L'entrée en matière s'effectue sur un plan drone, histoire de mettre dans le bain une assemblée qui attendra en vain de pouvoir taper du pied. Monarch nous expédie en pleine face ses accords dégoulinants et macabres, instaurant une atmosphère relativement étrange (je ne peux m'empêcher de penser à l'artwork de Speak of the Sea, Speak of the Devil où croix renversées côtoient petits coeurs d'écoliers) faisant des pensionnaires de Throne Records un groupe vraiment à part. Accords gras et infra basses se chargent d'infiltrer les corps et les esprits d'une tension latente brusquement augmentée par les cris compulsifs d'Emilie - amusant de noter le contraste entre sa voix normale de petite fille et son timbre de gravier lorsqu'elle éructe - et les coups de marteau de Guillaume, véritable chef d'orchestre du quatuor. En effet, sous des dehors simplistes et parcimonieux, la musique de Monarch revêt un caractère d'une incroyable complexité ou chaque note est pesée, chaque temps est comptabilisé, où les phases de silence et les longues périodes de larsens sont aussi importantes que le reste - "Silence is Music" dixit Blixa Bargeldt (Einstuerzende Neubauten) - et où le moindre pet de travers dérèglerait irrémédiablement la machine, anéantissant l'effet voulu. Aussi les réactions à l'écoute de la prestation sont assez diverses. Aux inévitables quolibets du début du set de type "On s'emmerde!" ou "Ca commence quand ?", succède un silence plus attentif, plus respectueux aboutissant à une ovation à l'issue de la prestation confortant très certainement Monarch dans sa décision d'avoir renoncé à rendre l'âme.
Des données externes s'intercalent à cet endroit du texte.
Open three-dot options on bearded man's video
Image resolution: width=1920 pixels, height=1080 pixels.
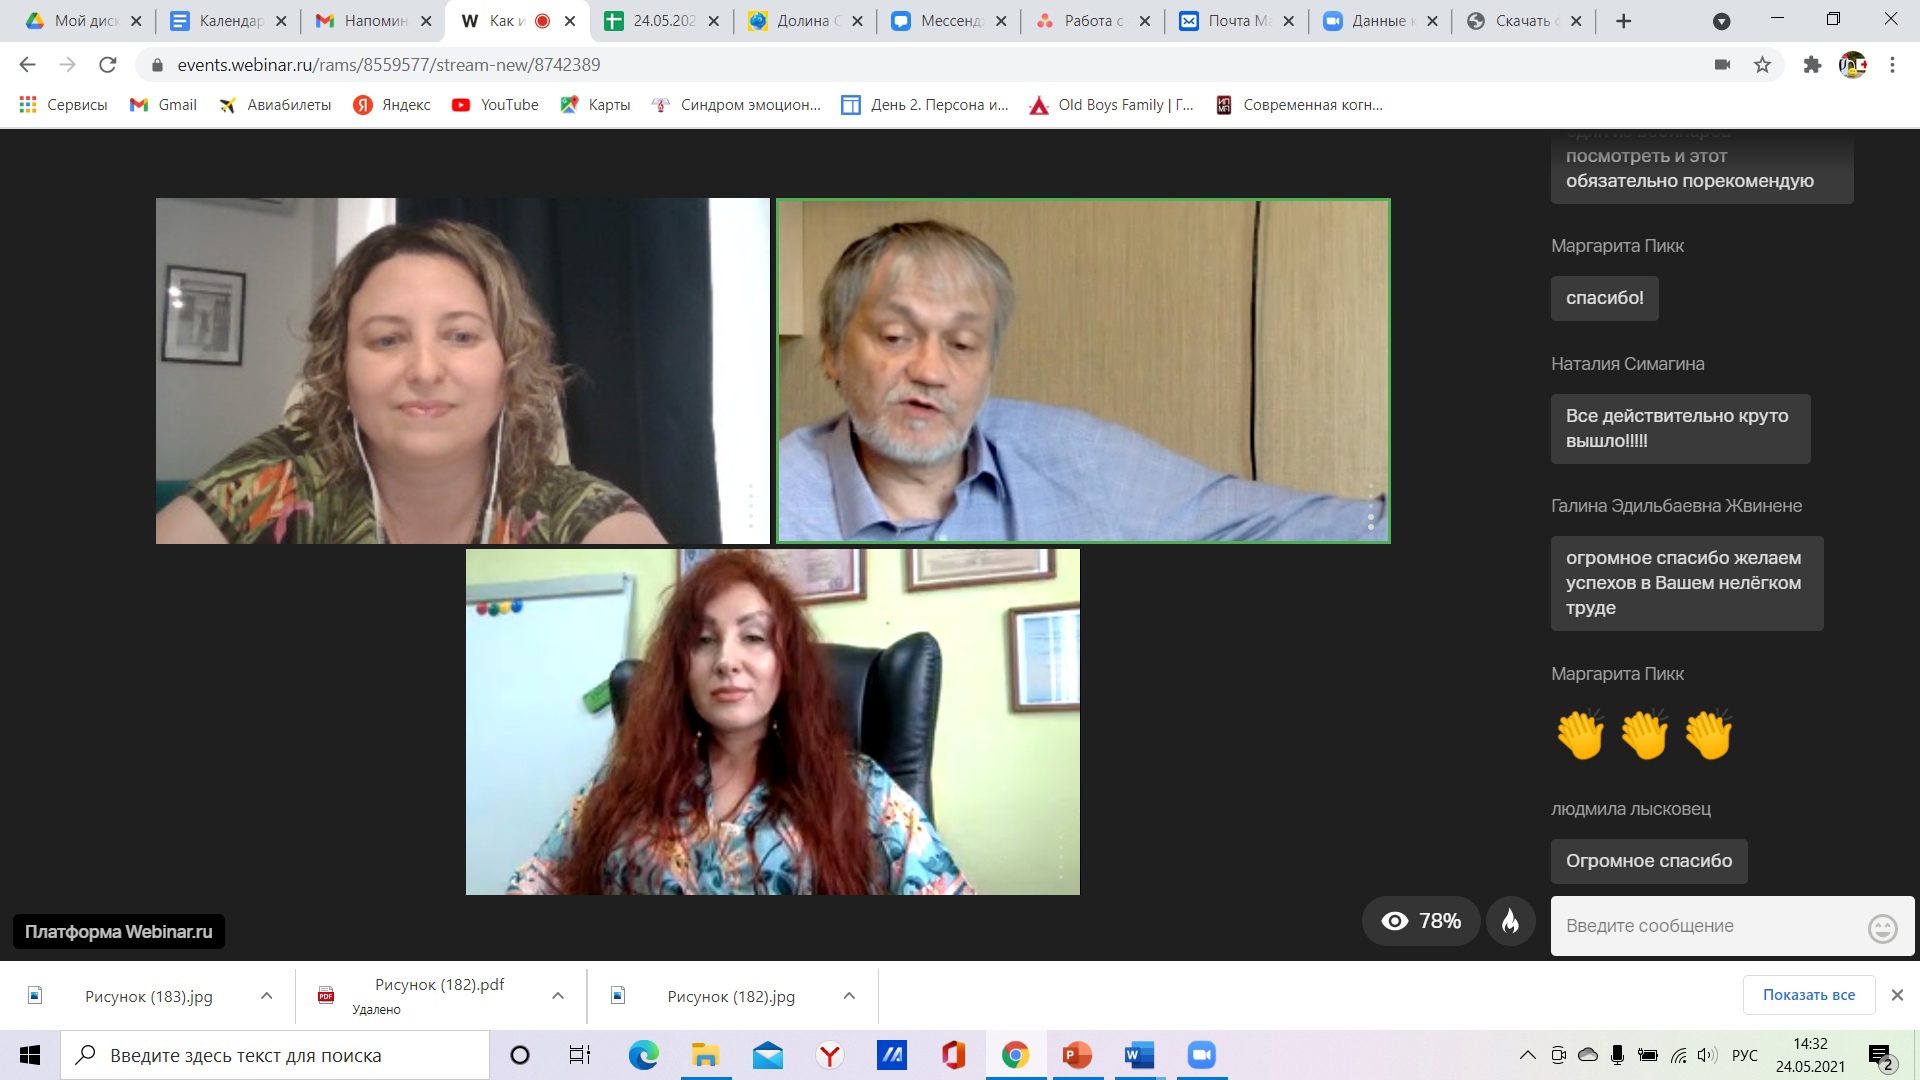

La pression retombe peu à peu. Une partie du public prend la direction du zinc pour se remettre de ses émotions tandis que l'autre envahit les stands des deux groupes montés en quatrième vitesse dans un coin de l'Entrepôt. La prestation de Monarch et de Year Of No Light aura permis de braquer les projecteurs sur deux gros potentiels de la scène underground française qu'il conviendra de chouchouter afin de leur permettre de nous martyriser encore longtemps les tympans.